Pues bien: Topete, que amaba á los que en un tiempo fueran sus adversarios, no sus enemigos, había seguido paso á paso la estela brillante que el Huáscar, al mando de Grau, iba dejando en sus atrevidas excursiones de Norte á Sur y de Sur á Norte; pero apenas si algún otro de los que tan alto pusieron el pabellón de la marina española en aguas del Callao habrá mostrado curiosidad por saber qué fin tuvieron aquellos valientes.
Si con mis apuntes biográficos reparo en parte la ignorancia que hay por acá respecto á un héroe que llevaba un apellido tan español como el que más creeré prestar un servicio á nuestra dorada juventud marina, haciéndole presente que las magníficas páginas de su historia se reproducen allí donde hay sangre y nombres íberos.
Nació Miguel Grau el año 1834 en Piura, ciudad situada al Norte del Perú, coronada por cielo sin nubes, eternamente azul, y por un sol cuyos ardientes rayos producen vegetación espléndida y naturalezas tropicales. Hijo de padres ricos y distinguidos, quisieron éstos darle carrera conforme á sus aficiones, y comenzó los estudios náuticos en la escuela de Paita, puerto de excelente arribaje en la misma provincia de Piura, y adonde las comisiones científicas europeas fueron oficialmente en buques de guerra de sus respectivas naciones á observar el paso de Venus, allá por los años 1879 ó 1880, que no recuerdo precisamente la fecha.

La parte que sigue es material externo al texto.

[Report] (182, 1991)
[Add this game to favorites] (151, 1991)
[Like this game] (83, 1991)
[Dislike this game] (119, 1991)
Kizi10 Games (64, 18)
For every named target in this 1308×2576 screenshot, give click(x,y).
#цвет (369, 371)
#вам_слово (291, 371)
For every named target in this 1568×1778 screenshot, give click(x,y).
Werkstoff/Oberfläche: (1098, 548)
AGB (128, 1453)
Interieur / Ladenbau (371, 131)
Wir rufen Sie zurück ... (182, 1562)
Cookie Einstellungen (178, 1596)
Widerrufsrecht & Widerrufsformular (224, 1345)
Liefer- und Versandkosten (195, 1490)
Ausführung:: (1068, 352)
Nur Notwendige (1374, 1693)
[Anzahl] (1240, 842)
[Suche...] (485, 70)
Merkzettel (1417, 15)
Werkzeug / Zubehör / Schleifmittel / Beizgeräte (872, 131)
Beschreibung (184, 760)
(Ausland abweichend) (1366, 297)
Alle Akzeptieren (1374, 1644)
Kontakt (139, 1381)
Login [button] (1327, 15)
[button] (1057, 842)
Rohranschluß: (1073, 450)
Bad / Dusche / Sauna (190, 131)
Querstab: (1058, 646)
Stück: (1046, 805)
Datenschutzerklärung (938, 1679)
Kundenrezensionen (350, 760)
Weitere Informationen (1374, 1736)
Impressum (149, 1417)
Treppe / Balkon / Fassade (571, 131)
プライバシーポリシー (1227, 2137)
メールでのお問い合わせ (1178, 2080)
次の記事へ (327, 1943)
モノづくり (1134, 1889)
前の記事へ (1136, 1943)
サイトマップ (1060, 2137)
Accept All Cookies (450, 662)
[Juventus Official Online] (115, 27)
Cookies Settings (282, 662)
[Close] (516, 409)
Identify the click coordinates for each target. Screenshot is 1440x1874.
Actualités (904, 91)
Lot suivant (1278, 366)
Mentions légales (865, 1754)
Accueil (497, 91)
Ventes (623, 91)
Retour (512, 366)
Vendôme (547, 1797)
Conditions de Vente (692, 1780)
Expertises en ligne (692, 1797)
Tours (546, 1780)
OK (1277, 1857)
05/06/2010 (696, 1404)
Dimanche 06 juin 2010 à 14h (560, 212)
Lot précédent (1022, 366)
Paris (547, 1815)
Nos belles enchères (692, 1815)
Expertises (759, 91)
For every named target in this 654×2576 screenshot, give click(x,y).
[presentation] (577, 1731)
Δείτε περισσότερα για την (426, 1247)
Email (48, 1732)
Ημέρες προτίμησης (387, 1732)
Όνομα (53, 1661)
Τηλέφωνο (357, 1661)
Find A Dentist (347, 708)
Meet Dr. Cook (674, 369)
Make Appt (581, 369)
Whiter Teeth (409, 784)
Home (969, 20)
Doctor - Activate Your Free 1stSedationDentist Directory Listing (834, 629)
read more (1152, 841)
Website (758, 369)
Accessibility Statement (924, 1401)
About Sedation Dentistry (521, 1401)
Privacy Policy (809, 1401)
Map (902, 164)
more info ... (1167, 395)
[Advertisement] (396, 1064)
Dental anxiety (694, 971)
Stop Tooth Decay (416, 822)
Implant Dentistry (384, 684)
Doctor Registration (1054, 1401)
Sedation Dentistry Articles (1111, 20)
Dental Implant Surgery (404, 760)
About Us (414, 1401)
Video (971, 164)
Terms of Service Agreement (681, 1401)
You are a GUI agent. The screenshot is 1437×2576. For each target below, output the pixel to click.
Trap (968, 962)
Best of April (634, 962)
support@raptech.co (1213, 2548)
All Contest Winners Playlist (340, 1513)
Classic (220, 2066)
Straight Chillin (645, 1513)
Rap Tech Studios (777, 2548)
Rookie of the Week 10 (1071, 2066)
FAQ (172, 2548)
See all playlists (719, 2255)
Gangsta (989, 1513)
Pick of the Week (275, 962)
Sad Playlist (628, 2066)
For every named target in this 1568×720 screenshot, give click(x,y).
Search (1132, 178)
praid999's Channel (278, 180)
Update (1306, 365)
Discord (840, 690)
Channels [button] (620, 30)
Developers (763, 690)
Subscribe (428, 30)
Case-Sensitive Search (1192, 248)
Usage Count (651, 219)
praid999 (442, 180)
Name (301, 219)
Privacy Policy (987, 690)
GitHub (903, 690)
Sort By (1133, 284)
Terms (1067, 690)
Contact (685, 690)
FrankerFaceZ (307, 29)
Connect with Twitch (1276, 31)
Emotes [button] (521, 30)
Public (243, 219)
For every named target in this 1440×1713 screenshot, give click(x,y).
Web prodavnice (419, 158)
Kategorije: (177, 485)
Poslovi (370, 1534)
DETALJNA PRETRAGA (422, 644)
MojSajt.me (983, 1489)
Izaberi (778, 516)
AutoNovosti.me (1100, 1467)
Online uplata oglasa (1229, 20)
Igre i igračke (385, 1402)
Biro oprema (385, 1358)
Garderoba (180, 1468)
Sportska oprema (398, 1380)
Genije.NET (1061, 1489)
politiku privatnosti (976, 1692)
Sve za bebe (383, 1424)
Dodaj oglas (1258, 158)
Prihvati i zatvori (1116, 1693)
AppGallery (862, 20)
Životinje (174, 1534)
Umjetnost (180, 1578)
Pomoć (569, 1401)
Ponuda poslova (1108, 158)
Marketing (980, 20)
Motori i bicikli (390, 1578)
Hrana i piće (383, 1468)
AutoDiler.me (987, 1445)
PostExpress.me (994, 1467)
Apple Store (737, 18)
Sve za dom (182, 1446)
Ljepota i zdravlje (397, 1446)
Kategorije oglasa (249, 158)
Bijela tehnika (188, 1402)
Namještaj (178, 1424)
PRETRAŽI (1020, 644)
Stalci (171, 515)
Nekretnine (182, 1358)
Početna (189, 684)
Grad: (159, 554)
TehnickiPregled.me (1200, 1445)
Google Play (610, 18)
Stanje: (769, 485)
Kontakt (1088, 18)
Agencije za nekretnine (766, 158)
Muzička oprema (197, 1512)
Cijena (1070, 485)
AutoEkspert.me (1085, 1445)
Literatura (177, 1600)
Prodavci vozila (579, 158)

Comprendiendo el padre de Grau que navegando lejos de la patria podían acentuarse más y más las aficiones del niño, embarcólo en un buque mercante europeo, y al cabo de siete años regresó, apenas hombre, á su patria con un caudal de conocimientos náuticos y dominando varios idiomas. El inglés le era familiar como á todos los marinos del Pacífico.
En mayo del 54 era guardia marina; en marzo del 56, alférez de fragata; en septiembre del 63, teniente segundo; en diciembre del mismo año, teniente primero; en marzo del 65, capitán de corbeta; en julio del mismo año, capitán de fragata; en julio del 68, capitán de navío graduado, y en abril del 73, capitán de navío efectivo.
En 1868 protestó enérgicamente de no querer servir al mando de un almirante extranjero, y fué separado del servicio; por lo cual, y entrando en los vapores mercantes de la compañía inglesa, sirvió á ésta cerca de un año, soportando sin quejarse las amarguras del patriotismo herido por la ordenanza; pero muy pronto volvió á ocupar un puesto en la armada, embarcándose en el monitor Huáscar, panteón glorioso de su rápida y brillante carrera.
En 1876 la provincia de Paita le nombró su representante en cortes, y al terminar las labores parlamentarias de aquella cámara le sorprendió la guerra, cuando de nuevo tomaba el mando de su buque.
Aquí dan principio para el hombre ilustre las hazañas que han inmortalizado su nombre. Después de la funesta fecha del 21 de mayo de 1879, en que vió Grau sepultarse en los mares á su compañera la fragata blindada Independencia, se multiplicó emprendiendo infinitas campañas, en cada una de las cuales conquistó para su patria timbres de limpísima honra que con orgullo puede presentar ante las más poderosas flotas del mundo. El Huáscar rompía bloqueos para llevar auxilios, órdenes y alientos á los bloqueados; custodiaba transportes de tropas, de víveres y de municiones, desafiando hasta la temeridad á la poderosa escuadra enemiga, que cuando menos lo esperaba encontrábase con una nueva y heroica correría del monitor peruano.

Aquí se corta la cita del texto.